Yes, Phil, I think that is what he is saying. Brown is one of the three basic colors. But that gene can express everything from deep brown to very light pale brown depending on what modifiers of the brown gene are present. For instance, a bird can be brown, but have the modifier dilute present and it would probably be a very pale shade of brown. I'll have to let Bill confirm that I'm interpreting what he is saying correctly. He is also saying that other colors, ash red, bronze etc., may look brown to our eyes, but they are not brown in the genetic sense.
One of the problems, and I am really slugging my way through this, is that the color we see may be quite different genetically from what it appears to be. It is fascinating tho, when you get a bit of understanding, to look at a pigeon and try to fathom what it's genetic makeup might be. Like your carmel colored bird. Is that a dilute ash red? I dunno. I know that dilute reds are yellow in general.
Margaret


----------



## MaryOfExeter (Sep 30, 2007)

I've only had two brown pigeons. One was a Lahore and the other was a Runt. I had another runt that looked bit strange in coloring...but my pictures of it aren't that great.

Here's the brown runt - http://i276.photobucket.com/albums/kk32/PigeonGenetics/Brown/BigbrownRunt.jpg
He is...brown right? If he is, I figured he'd make a good example


----------



## jbangelfish (Mar 22, 2008)

*I think you're catchin on*



Margarret said:


> Yes, Phil, I think that is what he is saying. Brown is one of the three basic colors. But that gene can express everything from deep brown to very light pale brown depending on what modifiers of the brown gene are present. For instance, a bird can be brown, but have the modifier dilute present and it would probably be a very pale shade of brown. I'll have to let Bill confirm that I'm interpreting what he is saying correctly. He is also saying that other colors, ash red, bronze etc., may look brown to our eyes, but they are not brown in the genetic sense.
> One of the problems, and I am really slugging my way through this, is that the color we see may be quite different genetically from what it appears to be. It is fascinating tho, when you get a bit of understanding, to look at a pigeon and try to fathom what it's genetic makeup might be. Like your carmel colored bird. Is that a dilute ash red? I dunno. I know that dilute reds are yellow in general.
> Margaret


Brown, with no modifiers is very pale and silvery. The 3 birds that I showed are all brown with no color modifiers, only pattern modifiers.

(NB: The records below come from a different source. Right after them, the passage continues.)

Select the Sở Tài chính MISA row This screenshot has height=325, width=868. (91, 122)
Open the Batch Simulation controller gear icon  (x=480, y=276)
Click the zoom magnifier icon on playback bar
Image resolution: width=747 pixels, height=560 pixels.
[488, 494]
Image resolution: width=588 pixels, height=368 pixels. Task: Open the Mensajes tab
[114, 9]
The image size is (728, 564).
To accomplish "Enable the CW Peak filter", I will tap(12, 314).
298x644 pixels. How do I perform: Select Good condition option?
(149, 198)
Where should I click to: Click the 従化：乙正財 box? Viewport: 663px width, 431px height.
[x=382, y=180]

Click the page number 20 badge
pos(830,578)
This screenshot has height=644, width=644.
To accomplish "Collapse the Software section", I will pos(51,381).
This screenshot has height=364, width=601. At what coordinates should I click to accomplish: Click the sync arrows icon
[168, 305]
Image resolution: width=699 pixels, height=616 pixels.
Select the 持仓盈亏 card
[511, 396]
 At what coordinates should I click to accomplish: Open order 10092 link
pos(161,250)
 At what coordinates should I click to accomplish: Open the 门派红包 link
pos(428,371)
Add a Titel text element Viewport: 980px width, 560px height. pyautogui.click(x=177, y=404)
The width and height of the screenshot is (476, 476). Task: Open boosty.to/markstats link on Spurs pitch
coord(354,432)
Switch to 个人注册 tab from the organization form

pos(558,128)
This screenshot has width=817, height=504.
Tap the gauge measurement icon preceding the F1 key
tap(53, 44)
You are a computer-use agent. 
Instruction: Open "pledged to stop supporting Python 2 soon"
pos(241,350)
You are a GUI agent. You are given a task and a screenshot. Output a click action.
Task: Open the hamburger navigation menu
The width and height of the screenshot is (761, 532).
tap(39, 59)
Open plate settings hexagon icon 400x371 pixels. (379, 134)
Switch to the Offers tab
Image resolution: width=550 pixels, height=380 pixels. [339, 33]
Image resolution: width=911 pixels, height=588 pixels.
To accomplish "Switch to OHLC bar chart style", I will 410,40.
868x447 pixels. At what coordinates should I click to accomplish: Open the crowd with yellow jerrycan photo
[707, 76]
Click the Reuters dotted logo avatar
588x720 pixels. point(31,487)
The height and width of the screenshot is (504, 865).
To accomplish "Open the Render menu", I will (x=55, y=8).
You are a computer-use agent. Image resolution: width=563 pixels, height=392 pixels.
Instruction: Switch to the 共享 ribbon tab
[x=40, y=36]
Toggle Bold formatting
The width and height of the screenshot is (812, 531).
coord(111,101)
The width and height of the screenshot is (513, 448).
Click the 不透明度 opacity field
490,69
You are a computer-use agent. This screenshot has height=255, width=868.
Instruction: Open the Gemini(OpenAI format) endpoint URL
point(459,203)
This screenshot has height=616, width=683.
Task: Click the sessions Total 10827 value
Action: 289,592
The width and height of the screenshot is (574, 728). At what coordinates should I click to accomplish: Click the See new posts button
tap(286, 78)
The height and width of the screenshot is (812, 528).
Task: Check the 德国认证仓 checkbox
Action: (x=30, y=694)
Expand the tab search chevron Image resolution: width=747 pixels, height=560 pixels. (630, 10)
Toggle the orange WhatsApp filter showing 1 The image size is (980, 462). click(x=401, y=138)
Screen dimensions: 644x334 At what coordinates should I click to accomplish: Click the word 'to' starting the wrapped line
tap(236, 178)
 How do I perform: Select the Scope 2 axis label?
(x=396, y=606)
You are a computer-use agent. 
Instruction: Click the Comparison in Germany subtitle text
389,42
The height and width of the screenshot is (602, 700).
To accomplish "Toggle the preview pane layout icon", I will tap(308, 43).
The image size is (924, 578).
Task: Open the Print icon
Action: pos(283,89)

Without the presence of bronze, genetic brown is not very brown at all. The dilute of it is called Khaki and actually is khaki in color. I believe that I have one of these and will post a pic of her soon. 

Bill


----------



## jbangelfish (Mar 22, 2008)

*I think he's brown with bronze*



MaryOfExeter said:


> I've only had two brown pigeons. One was a Lahore and the other was a Runt. I had another runt that looked bit strange in coloring...but my pictures of it aren't that great.
> 
> Here's the brown runt - http://i276.photobucket.com/albums/kk32/PigeonGenetics/Brown/BigbrownRunt.jpg
> He is...brown right? If he is, I figured he'd make a good example


The color is too brown to be genetic brown without the help of bronze. Very much like the feral that I think Terry showed. If is to be an example of brown, I think it would be important to say that it also has bronze as it looks quite different than brown without any modifiers.

Bill


----------



## re lee (Jan 4, 2003)

jbangelfish said:


> Brown, with no modifiers is very pale and silvery. The 3 birds that I showed are all brown with no color modifiers, only pattern modifiers. Without the presence of bronze, genetic brown is not very brown at all. The dilute of it is called Khaki and actually is khaki in color. I believe that I have one of these and will post a pic of her soon.
> 
> Bill


 khaki colored birds look better then several browns in some breeds and you see khaki less often then browns. I guess depending on where you are at and what breeds are popular amongs the loical breeders.


----------



## george simon (Feb 28, 2006)

pdpbison said:


> Hi Bill,
> 
> 
> 
> ...


 Hi PHIL, First you have a bird that you call CARMEL that bird is a brown bird.Now for Butterscotch which is a Red Bar hen. The red and the blue are her young is that correct?What color is the mate of butterscotch? The red you have here is very intresting as it does not look like a ASH RED the parts of the body that normaly would show ash do not show the ashy color.Anyway I think that this bird could be either a EMBER, or RECESSIVE RED, or a RED VELVET and maybe even a BRONZE.We realy need to know the back round of the parents as they may be carring a modifier which will have an effect on the color.I do wish that the pictures of these birds were posted on this thread it makes it a bit easier. ...GEORGE


----------



## jbangelfish (Mar 22, 2008)

*I think the reds are just recessive red*

They may have some bronze, hard to say. Not red velvet which is t pattern ash red. They would have the grey flights and tail. Recessive red masks alot of things, including patterns, they don't show except in young. What does the father look like? Should either be recessive red or must be carrying it. Both parents have to have the gene to produce recessive red.

Bill


----------



## pdpbison (Mar 15, 2005)

Hi George, 



Thanks for the info...

I will see about making some additional images later to-day, and post them in the thread here, where they will be convenient to refer to.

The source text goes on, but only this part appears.